Calling on my Life
My name is Sophia Gilliam and I have a calling on my life from God. I am from Wichita Fall, Texas. I was born on May 12, 1981. I grew up like many children with two working parents, and a grandmother who reared me in the things of the Lord. Proverbs 22:6 in the Bible says “train up a child in the way he should go and when he is old he will not depart.” I recently celebrated my 37th year of living on earth, and I am pleased to say that I still love Jesus. I am so passionate about the things and the people of God that I felt the calling on my life from a very young age. I could never really explain what that feeling was that kept overtaking me, but I knew that it was something that I did not want to lose.
As a youth, I stayed away from people. I kind of attempted to stay in the background and just enjoy my own company. I, like many other children, participated in the choir and Vacation Bible School. There was always something to do in the church. Although as a child I was raised Baptist I ended up changing over to Pentecostal at the age of 16. It was then that I began to get serious about the calling on my life. Not only that, I liked the way that they praised and worshipped God. It kept me excited and wanted to be around the people of God.

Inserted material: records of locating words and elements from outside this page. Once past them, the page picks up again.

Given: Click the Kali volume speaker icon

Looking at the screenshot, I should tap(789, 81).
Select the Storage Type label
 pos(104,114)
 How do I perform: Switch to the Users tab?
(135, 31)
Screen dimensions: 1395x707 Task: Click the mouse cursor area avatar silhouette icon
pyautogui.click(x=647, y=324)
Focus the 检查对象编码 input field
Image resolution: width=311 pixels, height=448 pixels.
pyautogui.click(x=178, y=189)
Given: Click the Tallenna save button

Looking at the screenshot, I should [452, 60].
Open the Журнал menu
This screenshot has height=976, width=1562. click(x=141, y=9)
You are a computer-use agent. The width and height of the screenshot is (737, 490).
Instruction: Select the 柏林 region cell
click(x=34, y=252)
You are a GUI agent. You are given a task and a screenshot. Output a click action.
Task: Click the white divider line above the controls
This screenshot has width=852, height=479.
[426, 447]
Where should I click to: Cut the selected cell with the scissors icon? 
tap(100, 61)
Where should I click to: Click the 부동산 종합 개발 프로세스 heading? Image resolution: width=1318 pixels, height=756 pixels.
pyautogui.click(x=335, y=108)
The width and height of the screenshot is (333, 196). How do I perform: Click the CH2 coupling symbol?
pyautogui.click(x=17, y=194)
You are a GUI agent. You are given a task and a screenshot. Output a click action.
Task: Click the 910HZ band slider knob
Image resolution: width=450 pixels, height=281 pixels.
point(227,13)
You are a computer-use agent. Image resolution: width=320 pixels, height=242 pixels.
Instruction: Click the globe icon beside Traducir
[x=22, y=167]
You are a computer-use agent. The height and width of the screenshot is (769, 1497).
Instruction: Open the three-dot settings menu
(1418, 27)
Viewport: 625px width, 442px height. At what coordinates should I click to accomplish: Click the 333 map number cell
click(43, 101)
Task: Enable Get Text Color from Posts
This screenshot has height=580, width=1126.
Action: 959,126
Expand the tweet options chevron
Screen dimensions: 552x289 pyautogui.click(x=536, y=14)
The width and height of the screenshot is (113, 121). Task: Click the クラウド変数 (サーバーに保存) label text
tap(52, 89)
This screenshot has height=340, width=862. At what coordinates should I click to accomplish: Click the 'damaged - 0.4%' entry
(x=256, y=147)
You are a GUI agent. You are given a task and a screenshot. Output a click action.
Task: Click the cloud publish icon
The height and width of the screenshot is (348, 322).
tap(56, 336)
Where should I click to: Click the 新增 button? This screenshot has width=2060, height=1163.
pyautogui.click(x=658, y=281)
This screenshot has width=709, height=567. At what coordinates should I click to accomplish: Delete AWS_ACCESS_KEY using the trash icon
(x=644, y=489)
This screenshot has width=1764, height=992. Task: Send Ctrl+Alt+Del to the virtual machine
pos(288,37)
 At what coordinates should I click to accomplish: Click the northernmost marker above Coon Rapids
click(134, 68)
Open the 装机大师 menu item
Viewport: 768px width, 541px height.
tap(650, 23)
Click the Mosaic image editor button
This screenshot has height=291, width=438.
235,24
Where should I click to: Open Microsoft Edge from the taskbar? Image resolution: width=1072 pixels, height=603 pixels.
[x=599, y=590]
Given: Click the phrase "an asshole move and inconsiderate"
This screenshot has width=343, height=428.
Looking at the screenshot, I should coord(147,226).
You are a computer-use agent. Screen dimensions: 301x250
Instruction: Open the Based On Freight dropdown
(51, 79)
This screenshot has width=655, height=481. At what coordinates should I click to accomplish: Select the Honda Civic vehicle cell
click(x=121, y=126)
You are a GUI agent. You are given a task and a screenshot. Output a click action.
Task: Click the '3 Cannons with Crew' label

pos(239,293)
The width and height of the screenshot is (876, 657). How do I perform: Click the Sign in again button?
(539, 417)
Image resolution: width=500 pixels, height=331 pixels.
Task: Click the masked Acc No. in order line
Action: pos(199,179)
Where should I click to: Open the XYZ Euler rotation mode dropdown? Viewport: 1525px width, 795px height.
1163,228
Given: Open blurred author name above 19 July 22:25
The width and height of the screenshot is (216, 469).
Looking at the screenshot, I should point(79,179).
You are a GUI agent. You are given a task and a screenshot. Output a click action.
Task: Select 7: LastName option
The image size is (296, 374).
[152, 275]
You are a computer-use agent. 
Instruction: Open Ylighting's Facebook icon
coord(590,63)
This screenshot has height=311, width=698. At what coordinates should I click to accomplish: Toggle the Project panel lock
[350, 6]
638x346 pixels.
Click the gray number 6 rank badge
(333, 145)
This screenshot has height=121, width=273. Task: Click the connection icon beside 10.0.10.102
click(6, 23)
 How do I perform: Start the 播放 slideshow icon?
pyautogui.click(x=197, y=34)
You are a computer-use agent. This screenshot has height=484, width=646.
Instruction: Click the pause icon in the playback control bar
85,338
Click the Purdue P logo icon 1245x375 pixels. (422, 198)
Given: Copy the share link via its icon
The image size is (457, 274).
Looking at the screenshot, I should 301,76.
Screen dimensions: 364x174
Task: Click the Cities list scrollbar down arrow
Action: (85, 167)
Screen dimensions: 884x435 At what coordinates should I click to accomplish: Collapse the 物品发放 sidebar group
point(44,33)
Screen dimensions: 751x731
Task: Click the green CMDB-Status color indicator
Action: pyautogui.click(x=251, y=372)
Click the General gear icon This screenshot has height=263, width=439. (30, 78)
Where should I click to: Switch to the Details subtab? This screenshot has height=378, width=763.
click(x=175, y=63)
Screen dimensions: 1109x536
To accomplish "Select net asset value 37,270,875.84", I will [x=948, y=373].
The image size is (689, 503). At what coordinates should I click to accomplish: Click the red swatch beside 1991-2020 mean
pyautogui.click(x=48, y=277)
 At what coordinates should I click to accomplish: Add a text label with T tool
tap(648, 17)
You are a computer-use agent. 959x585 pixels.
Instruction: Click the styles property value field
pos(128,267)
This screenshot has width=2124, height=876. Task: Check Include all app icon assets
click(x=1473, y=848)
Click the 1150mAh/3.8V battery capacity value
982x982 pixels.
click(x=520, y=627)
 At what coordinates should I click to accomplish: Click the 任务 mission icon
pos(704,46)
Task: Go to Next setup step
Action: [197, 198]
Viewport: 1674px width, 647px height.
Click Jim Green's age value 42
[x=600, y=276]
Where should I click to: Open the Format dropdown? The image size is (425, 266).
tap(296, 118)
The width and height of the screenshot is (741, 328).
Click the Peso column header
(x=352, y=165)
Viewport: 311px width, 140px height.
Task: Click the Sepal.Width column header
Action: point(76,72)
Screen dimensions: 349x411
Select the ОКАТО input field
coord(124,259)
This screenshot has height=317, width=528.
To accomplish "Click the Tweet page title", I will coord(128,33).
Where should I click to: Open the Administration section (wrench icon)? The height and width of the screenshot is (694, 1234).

After I graduated high school, I joined the army to gain my independence and see the world in a different aspect. I only stayed in the military for one year. It was during that time that I strayed away from God. Everything that I thought I was big and bad enough to do I did. I went to clubs, I drank, I partied, and I was wild until I ended up pregnant on my birthday. It was then that I began to cry out to God for help. My son’s father was soon to ETS and what made it so bad was he was married. He wanted me to get an abortion, but I was never okay with that. I can remember lying in my bed that very night and praying to God telling him that if it was for me to terminate the pregnancy he needed to give me a sign. My son Jeremiah would not sleep that night he kept moving letting me know that even though I made a mistake things were gonna be okay, I asked God for forgiveness, and on September 18, I was honorably discharged from the military.
I relocated to Hinesville, Georgia where I married my husband. As I prepared to live my life I held in secret from my spouse that the baby that I carried was not his. Three babies later that secret was revealed. The marriage then ended in 2006. It was in 2006 when I decided that being a single mother was not work that I felt I was ready for and I signed my kids over to my now ex-husband. I was living in and out of hotels and working two jobs to support myself. He filed for divorce, and I was ordered to pay child support making matters increasingly difficult. I can honestly say that period in my life was a challenge. It was through that pain, and betrayal that God began to minister to me in the spirit of brokenness. I felt so empty inside, and I kept looking for love in all the wrong places.
After many failed relationships I finally found one that I thought would help me to settle down. I was still living in sin though, so it was never really perfect. He was in college, and I worked at a Goodwill plant in Savannah, Georgia. I went from homeless shelter to homeless shelter trying so hard to get it together. It seemed like through the years I would surrender to God but not completely and wholeheartedly. This erratic behavior caused a lot of instability in my life, and it took several more years for me to finally get it together. I moved again in 2009 to Macon, Georgia where I got a job working at a Dairy Queen, and things seemed like they were starting to look up for me. I stayed at that job for a whole year before I left and went to work at a Walmart. Fast forward to 2010, I got a phone call from my mother that my granny was very very sick and that she probably would not make it through the night. In the wee hours of the morning, I received another phone call that she was gone. I was not close to her, so it hurt but not tremendously.
I think I was more affected by my mother’s hurt. I got the opportunity to go to the memorial service and see a lot of my family that I had not seen in years including my dad. My dad, all throughout my life was my hero. I looked up to him. I still do to this day. It was not until recently I experienced the soul-shaking news that my dad’s mother died. I was so angry and hurt, and I no longer wanted anything to do with anyone. I fell into a deep dark depression. I felt rejected and betrayed by God, and I became even more rebellious, but God continued to have mercy on me. He never gave up on me.
Fast Forward again to 2016, I was kidnapped and sexually trafficked. For the short period that I was in captivity, I was raped, sold, abused emotionally and tormented. It wasn’t until that year in July that I ran away from my abductor after many failed attempts. I was then sent to a safe house in Georgia. After three months in that program, I was sent to Cynthiana Kentucky. It was here in the program for women that God allowed me to find healing and restoration. I received counseling for one year. It was through that counseling that I began to grow and blossom in the things of God uniquely. My spiritual Goal in life is to minister to hurting women. I want women to realize that God loves them regardless of what mistakes they have made.
I want them to realize like I did that they no longer have to settle for ordinary superficial love. God’s love is sufficient enough to make them whole. I hope that through this training at Christian Leaders Institute that I will grow into more maturity in my calling and be able to evangelize in any form that God desires of me. The scholarship is necessary because I am now living at home with my dad and I am ineligible to receive student financial aid due to student loan debt.